August 24, 2019

Journalists apprehensive about the proposed media regulatory authority

ISLAMABAD: As the government inches closer to finalizing the law for establishing a new media regulatory authority,PMRA,  journalists have expressed their concerns about it. 

Under the proposed PMRA law, the Pakistan Tehreek e Insaf, PTI, government intends to establish a single body to regulate print, electronic and digital/social media. This will be done by merging the rules and acts related to Pakistan Electronic Media Regulatory Authority, PEMRA, Pakistan Press Council, PPC, and Pakistan Telecommunication Authority, PTA.

However, some journalist groups have criticized the proposed law as they believe that a single authority will not be the right course of action to regulate different types of media.

The idea of setting up PMRA, was floated for the first time by Federal Information Minister Fawad Chaudhary  in August 2018. Expressing his views on multiple occasions over the past few months,  Mr. Chuadhary stated that new authority would  introduce one-window operation to address complaints and other regulatory aspects of media, save national resources and combat “fake news”. On one occasion, Mr. Fawad said that “no one will be able to defame anyone under the new law.”

According to key highlights shared by The News, the draft law aims to regulate the media through a uniform “Ethical Code of Practice”. The federal government will be empowered to issue directives to PMRA and that its decision would be final. Additionally,  a Councils of Complaints will be established which would recommend action of censure, fine against electronic, print or digital media licensees for violation of code of conduct.

Furthermore, as per the draft law, the Chairman and members of the authority will be appointed by the Federal government. Each provincial government would also appoint a member to the authority.  Apart from chairman, three members would be tasked to head print, electronic and social media divisions respectively.

While the government has shared the draft  law with different stakeholders, it seems as if some of them are not happy with it in its current shape. In a statement quoted by Express Tribune, the Council of Pakistan Newspaper Editors noted that “every media category had its specific issues, nature, and operating methods, and handling all media categories with one single law would be akin to ignoring ground realities.”  Lately, PCP also unanimously rejected the proposed law.

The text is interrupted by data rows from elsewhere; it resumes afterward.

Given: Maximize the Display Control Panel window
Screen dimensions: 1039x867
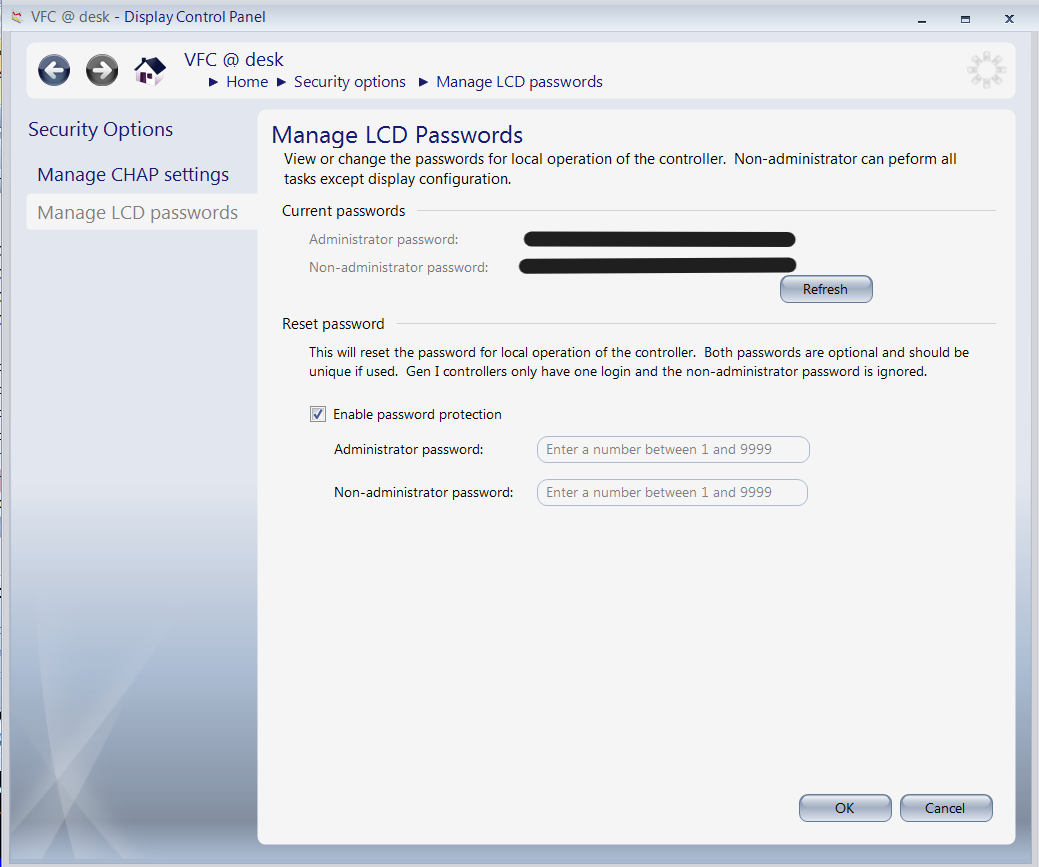Looking at the screenshot, I should click(965, 18).
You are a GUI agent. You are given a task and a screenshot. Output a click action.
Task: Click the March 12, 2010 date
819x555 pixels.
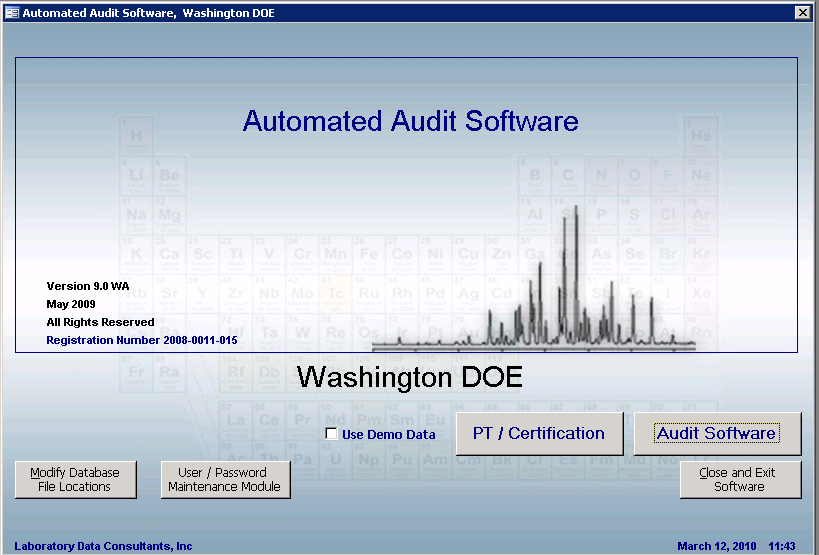[x=717, y=546]
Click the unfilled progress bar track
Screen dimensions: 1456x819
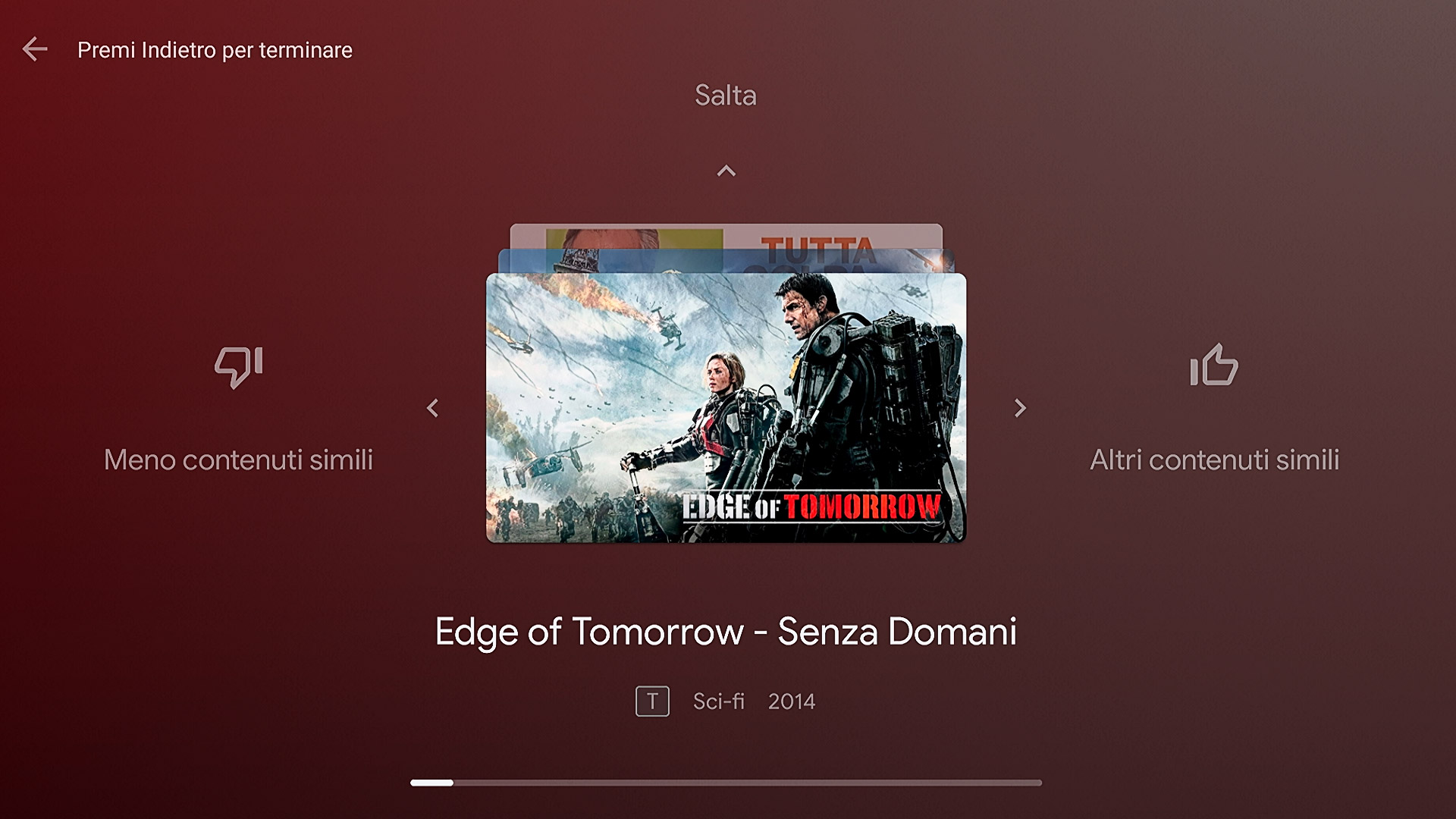pyautogui.click(x=748, y=783)
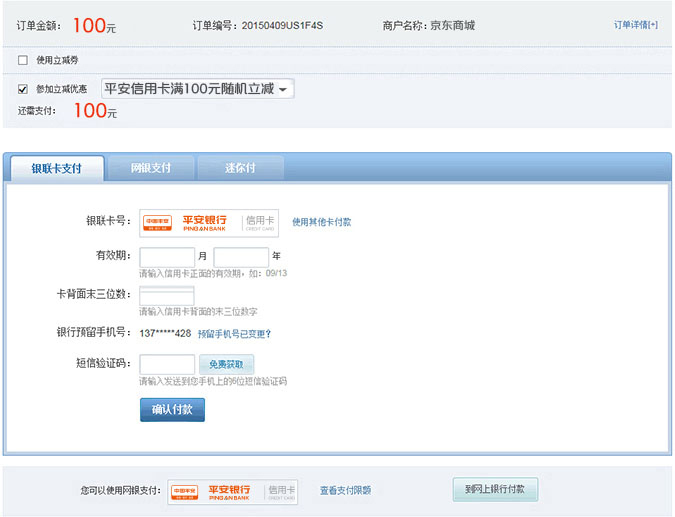Focus the expiry month (月) input field
675x517 pixels.
coord(167,257)
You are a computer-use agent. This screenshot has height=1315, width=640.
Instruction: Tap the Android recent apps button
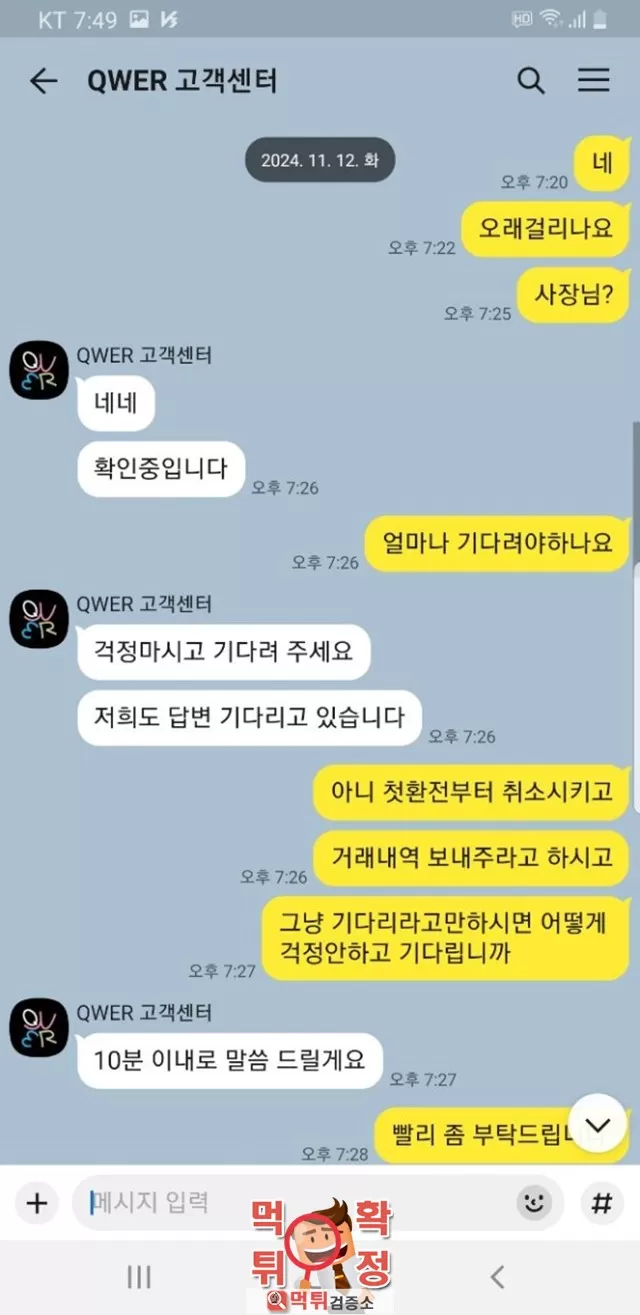pyautogui.click(x=139, y=1276)
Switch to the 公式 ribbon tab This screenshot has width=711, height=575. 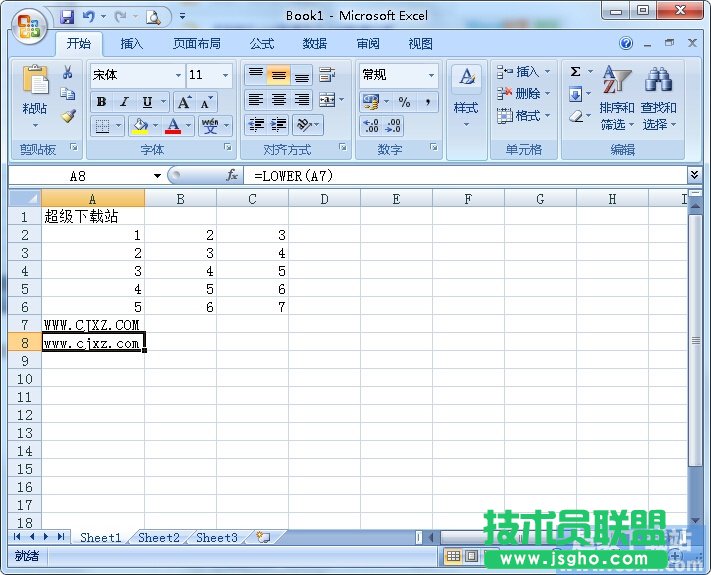point(262,44)
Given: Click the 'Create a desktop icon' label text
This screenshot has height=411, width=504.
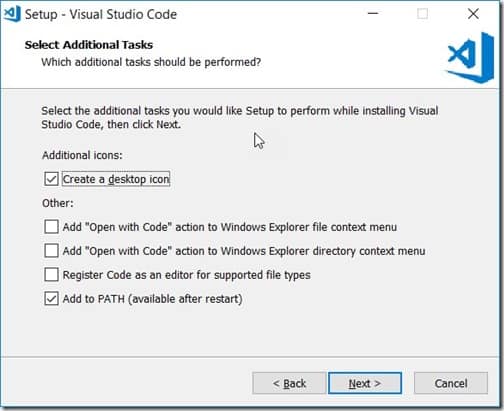Looking at the screenshot, I should [x=116, y=179].
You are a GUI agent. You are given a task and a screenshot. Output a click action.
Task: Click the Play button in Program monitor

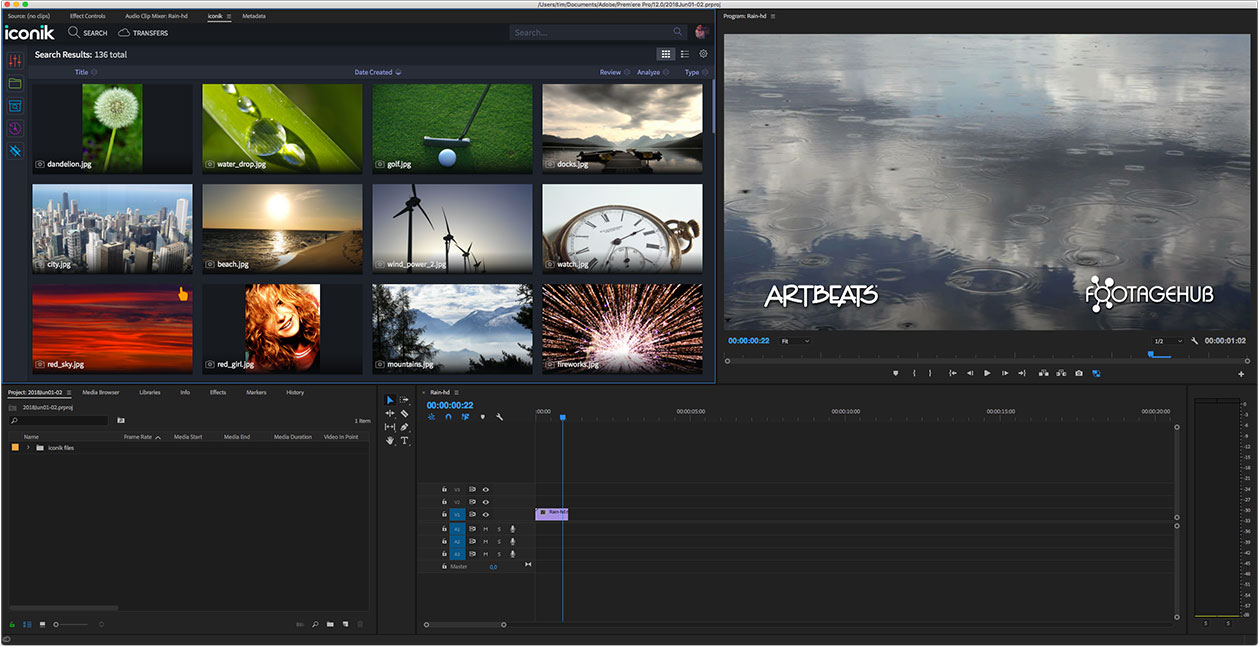(x=987, y=373)
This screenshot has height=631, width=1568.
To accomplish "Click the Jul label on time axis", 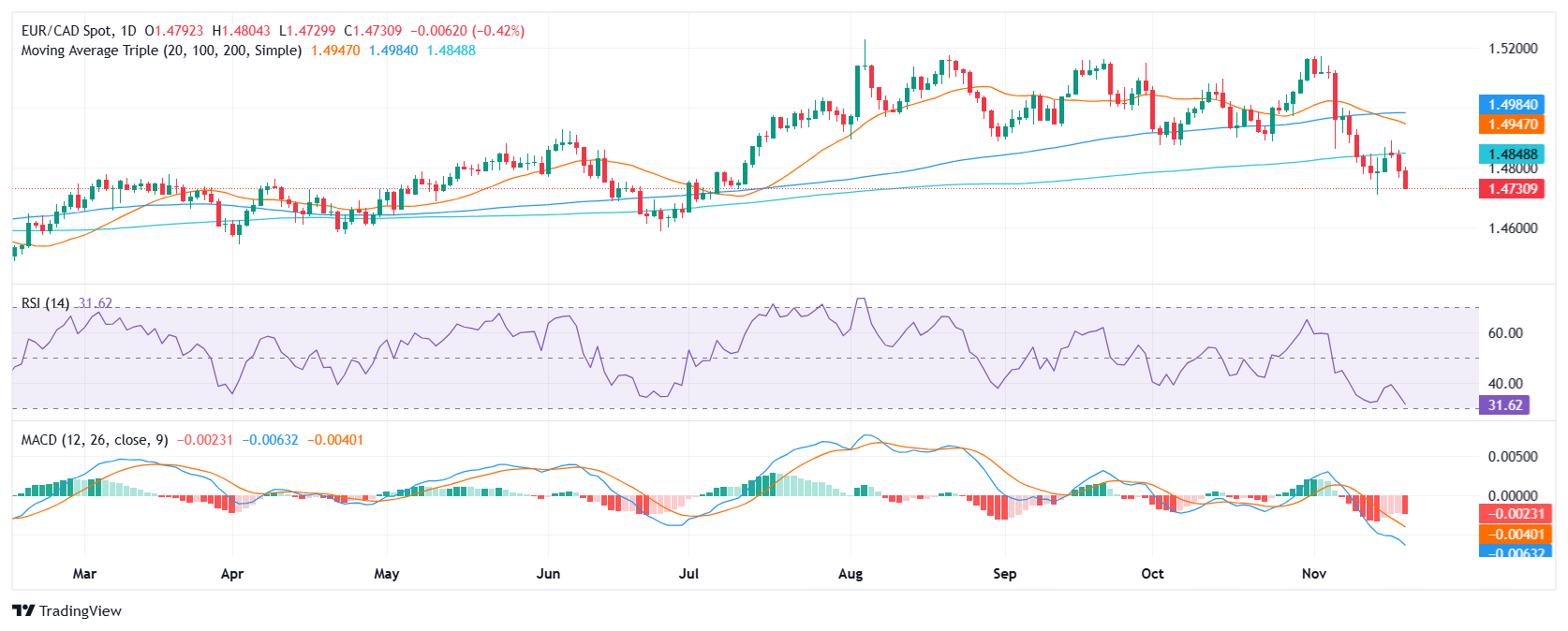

Similar apprehensions were expressed by other stakeholders including Center for Law and Democracy Executive Director Toby Mendal and IRADA Director Aftab Alam while talking to The News.  They noted that the proposed law would not make the authority autonomous. Mr. Alam called upon government for a holding a  multi-stakeholder consultation on improving PMRA and bringing it in line with the International law.

Ironically, PTI senator Faisal Javed, who currently chairs the Senate Standing Committee on Information, Broadcasting, National History and Literary Heritage, also criticized the proposed law. He called the proposal to establish a single authority for different categories of media a move “beyond understanding.” Noting that each category had its own dynamics, he said: “The draft should be presented before the committee before forming the joint body.”

It is not clear when would the government table the draft law for discussion in the parliament.

It is interesting to note that PTI’s own manifesto, released before the 2018 General Elections,  does not explicitly talk about setting up a new media authority. Rather it only calls for making PEMRA autonomous so that ” it does not become a political tool in the hands of any government.”